> **Tu objetivo**:
¿Puedes reproducir al pie de la letra el tramo de la nota sobre la declaración de Lázaro Báez que va desde "El dueño de" hasta "de sus empresas."?

====== Fragmento del texto ======

Lázaro Báez: "Fui víctima de los servicios para culpar a Cristina"

El detenido empresario Lázaro Báez declaró este miércoles que fue víctima de supuestas presiones por parte de funcionarios del gobierno de Mauricio Macri para acusar a la vicepresidenta electa Cristina Kirchner y admitir ser testaferro de sus bienes y los de su fallecido esposo, el expresidente Néstor Kirchner. Según Báez, el fin de esta acusación fue "atacar al modelo de país que imaginó Néstor". Lo hizo al prestar declaración indagatoria por primera vez en el juicio por supuesto "lavado de activos" que se le sigue junto a sus cuatro hijos, acusados de maniobras para blanquear unos 60 millones de dólares.

El dueño de "Austral Construcciones" rechazó todas las acusaciones, negó haber sido testaferro del fallecido expresidente y vinculó los cargos en su contra a una supuesta decisión política del actual gobierno de "perjudicar al peronismo". "Fui, soy y seré amigo de Néstor Kirchner, fue un vínculo con mucha anterioridad a que se convirtiera en un político trascendente. Esto no quiere decir bajo ningún concepto que yo fuera su testaferro ni de él ni de su familia. Me permito en esta oportunidad negarlo enfática y categóricamente", afirmó.

Báez está preso en esta causa desde hace tres años y siete meses y además es juzgado en otro debate junto a la ex presidenta por el supuesto direccionamiento de la obra pública nacional en Santa Cruz a favor de sus empresas.

====== Información proporcionada ======

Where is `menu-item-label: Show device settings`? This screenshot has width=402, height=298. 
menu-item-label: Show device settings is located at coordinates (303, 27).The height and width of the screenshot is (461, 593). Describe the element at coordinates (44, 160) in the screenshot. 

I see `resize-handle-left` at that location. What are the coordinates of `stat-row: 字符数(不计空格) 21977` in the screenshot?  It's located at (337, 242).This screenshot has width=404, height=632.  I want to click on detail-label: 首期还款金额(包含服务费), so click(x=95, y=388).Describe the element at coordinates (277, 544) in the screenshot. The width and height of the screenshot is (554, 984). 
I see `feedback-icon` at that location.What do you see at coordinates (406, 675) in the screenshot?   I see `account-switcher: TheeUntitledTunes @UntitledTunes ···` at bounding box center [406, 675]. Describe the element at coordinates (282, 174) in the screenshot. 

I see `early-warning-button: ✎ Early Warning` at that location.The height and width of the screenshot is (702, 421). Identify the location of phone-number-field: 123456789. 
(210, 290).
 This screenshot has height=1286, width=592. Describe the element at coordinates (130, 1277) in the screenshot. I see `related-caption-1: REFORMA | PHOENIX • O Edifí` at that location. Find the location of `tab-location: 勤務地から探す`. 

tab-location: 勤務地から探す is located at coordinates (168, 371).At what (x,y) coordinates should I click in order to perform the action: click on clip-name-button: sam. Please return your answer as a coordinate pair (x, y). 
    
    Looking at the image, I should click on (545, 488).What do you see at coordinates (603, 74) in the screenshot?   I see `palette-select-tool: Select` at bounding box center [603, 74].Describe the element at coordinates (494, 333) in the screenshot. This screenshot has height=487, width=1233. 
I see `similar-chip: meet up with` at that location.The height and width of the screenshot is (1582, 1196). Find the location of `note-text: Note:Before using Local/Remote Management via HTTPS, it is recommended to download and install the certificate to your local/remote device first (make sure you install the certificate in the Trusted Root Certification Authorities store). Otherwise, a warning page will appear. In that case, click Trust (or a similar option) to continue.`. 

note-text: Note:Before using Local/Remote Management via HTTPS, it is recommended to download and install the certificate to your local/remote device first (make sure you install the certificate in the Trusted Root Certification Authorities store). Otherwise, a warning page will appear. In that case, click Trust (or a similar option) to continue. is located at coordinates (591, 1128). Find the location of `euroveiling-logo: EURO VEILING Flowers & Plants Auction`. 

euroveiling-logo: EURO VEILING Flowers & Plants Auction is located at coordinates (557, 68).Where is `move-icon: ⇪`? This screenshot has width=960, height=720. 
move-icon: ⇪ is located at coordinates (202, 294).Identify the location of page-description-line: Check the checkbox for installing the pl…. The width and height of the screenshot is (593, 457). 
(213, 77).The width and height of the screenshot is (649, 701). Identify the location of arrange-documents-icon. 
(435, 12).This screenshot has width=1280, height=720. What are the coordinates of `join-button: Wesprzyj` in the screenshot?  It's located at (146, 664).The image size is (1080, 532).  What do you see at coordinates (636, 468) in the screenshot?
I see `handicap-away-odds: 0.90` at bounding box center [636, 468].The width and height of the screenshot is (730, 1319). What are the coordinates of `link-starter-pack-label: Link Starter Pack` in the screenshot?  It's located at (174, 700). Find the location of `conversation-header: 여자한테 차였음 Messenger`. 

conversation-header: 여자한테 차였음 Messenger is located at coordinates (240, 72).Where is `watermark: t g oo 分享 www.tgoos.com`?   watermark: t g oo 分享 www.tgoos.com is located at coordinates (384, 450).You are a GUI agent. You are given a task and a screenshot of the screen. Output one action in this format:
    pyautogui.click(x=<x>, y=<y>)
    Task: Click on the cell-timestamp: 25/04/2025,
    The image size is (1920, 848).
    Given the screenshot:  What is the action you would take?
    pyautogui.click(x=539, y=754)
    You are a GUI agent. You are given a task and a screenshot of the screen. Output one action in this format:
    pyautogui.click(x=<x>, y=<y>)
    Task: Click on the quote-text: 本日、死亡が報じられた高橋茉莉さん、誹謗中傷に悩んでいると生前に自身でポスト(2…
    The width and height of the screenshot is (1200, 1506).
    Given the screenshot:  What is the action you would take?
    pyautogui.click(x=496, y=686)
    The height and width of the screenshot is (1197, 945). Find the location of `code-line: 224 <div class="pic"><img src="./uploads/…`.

======

> **Tarea resuelta**:
El dueño de "Austral Construcciones" rechazó todas las acusaciones, negó haber sido testaferro del fallecido expresidente y vinculó los cargos en su contra a una supuesta decisión política del actual gobierno de "perjudicar al peronismo". "Fui, soy y seré amigo de Néstor Kirchner, fue un vínculo con mucha anterioridad a que se convirtiera en un político trascendente. Esto no quiere decir bajo ningún concepto que yo fuera su testaferro ni de él ni de su familia. Me permito en esta oportunidad negarlo enfática y categóricamente", afirmó.

Báez está preso en esta causa desde hace tres años y siete meses y además es juzgado en otro debate junto a la ex presidenta por el supuesto direccionamiento de la obra pública nacional en Santa Cruz a favor de sus empresas.